> SELECTED TEXT
■ ■ ■ ■ ■
Andrea Ramirez | Religion News Service | Friday, April 28, 2017
Just as Republicans take the reins of power in Washington, a controversial trend has emerged in evangelical circles: Influential thought leaders are advocating withdrawal from public life in order to preserve historical Christian beliefs.
That includes withdrawal from public schools and other public institutions.
But what would a large-scale Christian withdrawal from civic life look like?
How would it affect America’s public schools and our nation’s children?
How does disengagement from civic institutions align with Jesus’ life and his command to love our neighbors as ourselves?
Rod Dreher, whose book “The Benedict Option: A Strategy for Christians in a Post-Christian Nation” calls for this Christian exodus, says Christians must invest in institutions that support our historical faith and practices, especially our churches. I agree.
I also agree with radio personality James Dobson that parents are charged with the responsibility to educate and make disciples of their children. But I part ways with any conclusion that results in a blanket call to abandon public education.
Deeming one or two education options as the “godly” choice only serves to distract and divide.
Every child is unique, and parents are best-equipped to determine the right school setting for each child.
School choice is the right of parents as they determine what is best for their children’s education and discipleship.
My own parents chose to home-school my brothers for a season, while I attended both public and private schools at various times. Now my husband and I serve as a founding family for a public charter school, even as we blend in home schooling for our eldest daughter.
There is no “one size fits all” schooling solution for Christian parents as we guide them to love the Lord with all their hearts, minds and strength.
Education Secretary Betsy DeVos supported this idea of school choice when she stated: “When it comes to the education of a child, I am agnostic as to the delivery system, or the building in which it takes place. If a child is able to grow and flourish, it shouldn’t matter where they learn. I support great public schools and I support great public school teachers.”
As the spirit of Christ calls us to love our neighbors, not just our own families, public school withdrawal appears particularly off target.
■ ■ ■ ■ ■
> RECORDS SUPPLIED

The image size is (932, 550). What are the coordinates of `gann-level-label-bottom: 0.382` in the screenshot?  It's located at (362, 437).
■ ■ ■ ■ ■
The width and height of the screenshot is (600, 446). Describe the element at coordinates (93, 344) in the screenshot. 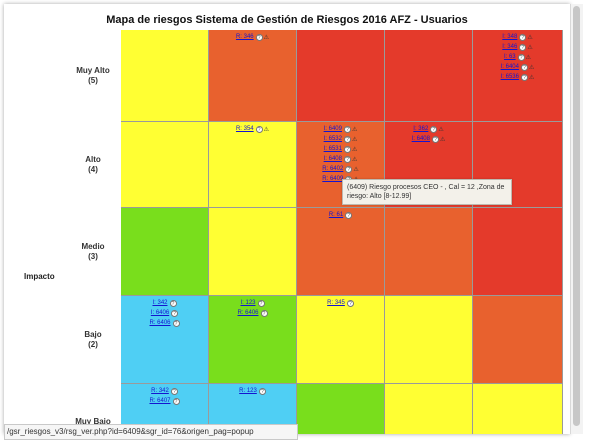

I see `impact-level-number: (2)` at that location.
■ ■ ■ ■ ■
> TASKS FOR THIS EXERCISE
(1) In the opinion piece on Christian withdrawal from public life above, rewrite everything from "How does disengagement" down to "abandon public education.", substituting "broadcaster" for "radio personality".
(2) According to the opinion piece on Christian withdrawal from public life, what is the title of Rod Dreher's book?

> PER-TASK OUTPUTS
(1)
How does disengagement from civic institutions align with Jesus’ life and his command to love our neighbors as ourselves?
Rod Dreher, whose book “The Benedict Option: A Strategy for Christians in a Post-Christian Nation” calls for this Christian exodus, says Christians must invest in institutions that support our historical faith and practices, especially our churches. I agree.
I also agree with broadcaster James Dobson that parents are charged with the responsibility to educate and make disciples of their children. But I part ways with any conclusion that results in a blanket call to abandon public education.

(2) "The Benedict Option: A Strategy for Christians in a Post-Christian Nation"